Department of Pharmacology and Toxicology, School of Nutrition, Toxicology and Translational Research in Metabolism (NUTRIM), Maastricht University Medical Center+, Maastricht, the Netherlands.
Laboratoire de Spectrochimie Infrarouge et Raman - LASIR CNRS - UMR 8516, Université de Lille, Bâtiment C5, F-59000, Lille, France; Molecular Imaging and Photonics Unit, Department of Chemistry, Katholieke Universiteit Leuven, Celestijnenlaan 200F, B-3001, Leuven, Belgium.
Anal Chim Acta. 2020 Sep 22;1131:146-155. doi: 10.1016/j.aca.2020.06.043. Epub 2020 Jul 11.
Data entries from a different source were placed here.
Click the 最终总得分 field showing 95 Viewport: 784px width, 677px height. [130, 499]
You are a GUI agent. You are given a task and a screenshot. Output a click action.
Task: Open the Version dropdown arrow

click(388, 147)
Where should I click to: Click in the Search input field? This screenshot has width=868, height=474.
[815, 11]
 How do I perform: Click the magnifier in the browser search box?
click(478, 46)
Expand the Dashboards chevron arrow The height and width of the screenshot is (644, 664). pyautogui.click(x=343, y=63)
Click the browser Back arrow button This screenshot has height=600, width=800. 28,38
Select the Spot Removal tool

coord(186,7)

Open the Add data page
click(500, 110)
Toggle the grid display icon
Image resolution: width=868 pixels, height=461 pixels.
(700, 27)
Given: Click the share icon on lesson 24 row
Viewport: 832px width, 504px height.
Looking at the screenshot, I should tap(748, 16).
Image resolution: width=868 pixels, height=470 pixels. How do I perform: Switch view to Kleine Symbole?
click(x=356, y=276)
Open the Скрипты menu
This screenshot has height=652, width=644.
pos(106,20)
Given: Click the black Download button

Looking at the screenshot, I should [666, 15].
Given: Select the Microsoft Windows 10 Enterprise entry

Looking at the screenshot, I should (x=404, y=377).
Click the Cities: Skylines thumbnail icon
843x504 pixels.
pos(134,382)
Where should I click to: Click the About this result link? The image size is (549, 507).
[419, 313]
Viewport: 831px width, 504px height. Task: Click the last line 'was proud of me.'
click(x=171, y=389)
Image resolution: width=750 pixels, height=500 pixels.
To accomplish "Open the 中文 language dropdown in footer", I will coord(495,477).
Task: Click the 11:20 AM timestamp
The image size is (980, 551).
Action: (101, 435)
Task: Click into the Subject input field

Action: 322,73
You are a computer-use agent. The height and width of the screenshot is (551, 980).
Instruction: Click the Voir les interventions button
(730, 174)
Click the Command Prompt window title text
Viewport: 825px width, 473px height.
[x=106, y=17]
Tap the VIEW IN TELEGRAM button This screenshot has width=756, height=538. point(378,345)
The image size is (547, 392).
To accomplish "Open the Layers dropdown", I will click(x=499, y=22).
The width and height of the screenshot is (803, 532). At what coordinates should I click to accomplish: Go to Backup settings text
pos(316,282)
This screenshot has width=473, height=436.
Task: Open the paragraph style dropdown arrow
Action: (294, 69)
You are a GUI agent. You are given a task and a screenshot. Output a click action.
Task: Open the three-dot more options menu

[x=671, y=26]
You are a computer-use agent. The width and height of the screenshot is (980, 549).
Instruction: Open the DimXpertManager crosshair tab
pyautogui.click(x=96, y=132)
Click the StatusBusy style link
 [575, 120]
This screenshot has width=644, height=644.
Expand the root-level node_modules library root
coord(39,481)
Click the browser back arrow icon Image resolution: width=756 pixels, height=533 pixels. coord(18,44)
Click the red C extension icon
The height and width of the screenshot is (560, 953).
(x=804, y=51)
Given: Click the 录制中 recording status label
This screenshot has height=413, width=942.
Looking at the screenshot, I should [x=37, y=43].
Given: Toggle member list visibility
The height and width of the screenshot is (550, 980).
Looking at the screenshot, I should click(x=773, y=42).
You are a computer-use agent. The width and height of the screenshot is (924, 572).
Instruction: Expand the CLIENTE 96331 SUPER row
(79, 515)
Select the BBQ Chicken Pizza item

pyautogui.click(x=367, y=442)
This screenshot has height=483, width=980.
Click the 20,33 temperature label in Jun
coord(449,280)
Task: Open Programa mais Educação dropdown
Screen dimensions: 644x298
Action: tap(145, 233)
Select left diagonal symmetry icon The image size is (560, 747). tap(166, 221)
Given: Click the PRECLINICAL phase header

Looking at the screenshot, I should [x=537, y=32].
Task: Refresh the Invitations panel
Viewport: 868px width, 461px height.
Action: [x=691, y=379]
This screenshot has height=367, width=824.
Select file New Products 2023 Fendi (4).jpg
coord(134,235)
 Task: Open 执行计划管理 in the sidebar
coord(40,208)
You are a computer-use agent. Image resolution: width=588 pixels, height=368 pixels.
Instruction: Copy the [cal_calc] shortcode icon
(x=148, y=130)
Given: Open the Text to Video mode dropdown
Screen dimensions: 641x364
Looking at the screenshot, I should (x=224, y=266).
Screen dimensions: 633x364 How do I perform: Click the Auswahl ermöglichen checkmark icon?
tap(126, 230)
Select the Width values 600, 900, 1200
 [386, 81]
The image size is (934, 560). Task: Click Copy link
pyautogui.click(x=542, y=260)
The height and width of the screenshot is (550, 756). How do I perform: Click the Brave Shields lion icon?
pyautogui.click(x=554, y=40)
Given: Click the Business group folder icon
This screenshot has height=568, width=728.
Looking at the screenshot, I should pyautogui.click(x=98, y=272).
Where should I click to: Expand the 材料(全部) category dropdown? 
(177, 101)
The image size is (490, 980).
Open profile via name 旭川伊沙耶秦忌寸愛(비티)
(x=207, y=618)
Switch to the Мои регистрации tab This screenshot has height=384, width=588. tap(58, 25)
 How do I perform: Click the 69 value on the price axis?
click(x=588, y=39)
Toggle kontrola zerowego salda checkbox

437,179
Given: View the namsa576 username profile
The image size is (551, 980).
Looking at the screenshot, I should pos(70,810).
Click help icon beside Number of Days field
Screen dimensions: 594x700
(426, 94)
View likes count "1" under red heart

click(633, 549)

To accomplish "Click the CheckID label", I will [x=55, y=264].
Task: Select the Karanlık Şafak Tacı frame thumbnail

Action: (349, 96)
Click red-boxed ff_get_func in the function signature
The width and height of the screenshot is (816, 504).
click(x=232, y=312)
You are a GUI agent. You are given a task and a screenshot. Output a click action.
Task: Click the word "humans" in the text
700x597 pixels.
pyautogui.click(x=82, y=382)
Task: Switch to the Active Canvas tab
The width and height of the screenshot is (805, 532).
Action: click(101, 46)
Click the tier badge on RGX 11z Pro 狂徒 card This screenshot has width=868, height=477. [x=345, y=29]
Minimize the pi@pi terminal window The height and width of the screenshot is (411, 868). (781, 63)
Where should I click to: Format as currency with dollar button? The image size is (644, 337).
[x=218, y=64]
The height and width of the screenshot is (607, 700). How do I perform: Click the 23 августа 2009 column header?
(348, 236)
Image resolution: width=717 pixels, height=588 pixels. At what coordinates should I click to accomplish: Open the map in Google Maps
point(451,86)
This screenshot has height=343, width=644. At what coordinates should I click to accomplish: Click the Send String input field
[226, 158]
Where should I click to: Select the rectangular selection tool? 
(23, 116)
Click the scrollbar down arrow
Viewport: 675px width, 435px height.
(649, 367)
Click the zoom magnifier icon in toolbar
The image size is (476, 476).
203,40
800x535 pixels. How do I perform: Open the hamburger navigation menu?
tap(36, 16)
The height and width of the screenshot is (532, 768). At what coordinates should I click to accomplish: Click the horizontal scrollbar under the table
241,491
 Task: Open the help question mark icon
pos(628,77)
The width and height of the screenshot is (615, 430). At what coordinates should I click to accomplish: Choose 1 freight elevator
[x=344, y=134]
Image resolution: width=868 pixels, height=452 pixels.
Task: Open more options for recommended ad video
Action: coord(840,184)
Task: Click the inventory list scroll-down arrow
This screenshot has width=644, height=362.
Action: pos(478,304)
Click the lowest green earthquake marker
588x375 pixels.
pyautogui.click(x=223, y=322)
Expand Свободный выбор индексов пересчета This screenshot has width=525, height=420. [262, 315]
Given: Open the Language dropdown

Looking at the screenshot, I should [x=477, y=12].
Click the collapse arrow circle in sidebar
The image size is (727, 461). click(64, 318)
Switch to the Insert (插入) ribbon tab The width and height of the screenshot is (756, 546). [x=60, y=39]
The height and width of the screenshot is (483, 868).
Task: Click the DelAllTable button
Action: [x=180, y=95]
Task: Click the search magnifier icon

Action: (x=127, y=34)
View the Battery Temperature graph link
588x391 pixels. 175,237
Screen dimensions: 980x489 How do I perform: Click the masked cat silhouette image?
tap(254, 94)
Current technological developments have allowed for a significant increase and availability of data. Consequently, this has opened enormous opportunities for the machine learning and data science field, translating into the development of new algorithms in a wide range of applications in medical, biomedical, daily-life, and national security areas. Ensemble techniques are among the pillars of the machine learning field, and they can be defined as approaches in which multiple, complex, independent/uncorrelated, predictive models are subsequently combined by either averaging or voting to yield a higher model performance. Random forest (RF), a popular ensemble method, has been successfully applied in various domains due to its ability to build predictive models with high certainty and little necessity of model optimization. RF provides both a predictive model and an estimation of the variable importance. However, the estimation of the variable importance is based on thousands of trees, and therefore, it does not specify which variable is important for which sample group. The present study demonstrates an approach based on the pseudo-sample principle that allows for construction of bi-plots (i.e. spin plots) associated with RF models. The pseudo-sample principle for RF. is explained and demonstrated by using two simulated datasets, and three different types of real data, which include political sciences, food chemistry and the human microbiome data. The pseudo-sample bi-plots, associated with RF and its unsupervised version, allow for a versatile visualization of multivariate models, and the variable importance and the relation among them.
当前的技术发展使得数据的数量和可用性大大增加。因此,这为机器学习和数据科学领域带来了巨大的机遇,促成了在医学、生物医学、日常生活和国家安全等广泛应用领域中新算法的发展。集成技术是机器学习领域的支柱之一,它们可以定义为通过平均或投票等方式将多个复杂、独立/不相关的预测模型组合在一起,从而提高模型性能的方法。随机森林(RF)是一种流行的集成方法,由于其能够构建具有高确定性和较少模型优化需求的预测模型,因此已成功应用于各个领域。RF 提供了预测模型和变量重要性的估计。然而,变量重要性的估计是基于数千棵树的,因此,它无法指定哪个变量对于哪个样本组是重要的。本研究展示了一种基于伪样本原理的方法,该方法允许构建与 RF 模型相关的双图(即旋转图)。通过使用两个模拟数据集和三个不同类型的真实数据(包括政治学、食品化学和人类微生物组数据),解释并演示了 RF 的伪样本原理。与 RF 及其无监督版本相关的伪样本双图允许对多变量模型、变量重要性及其之间的关系进行多功能可视化。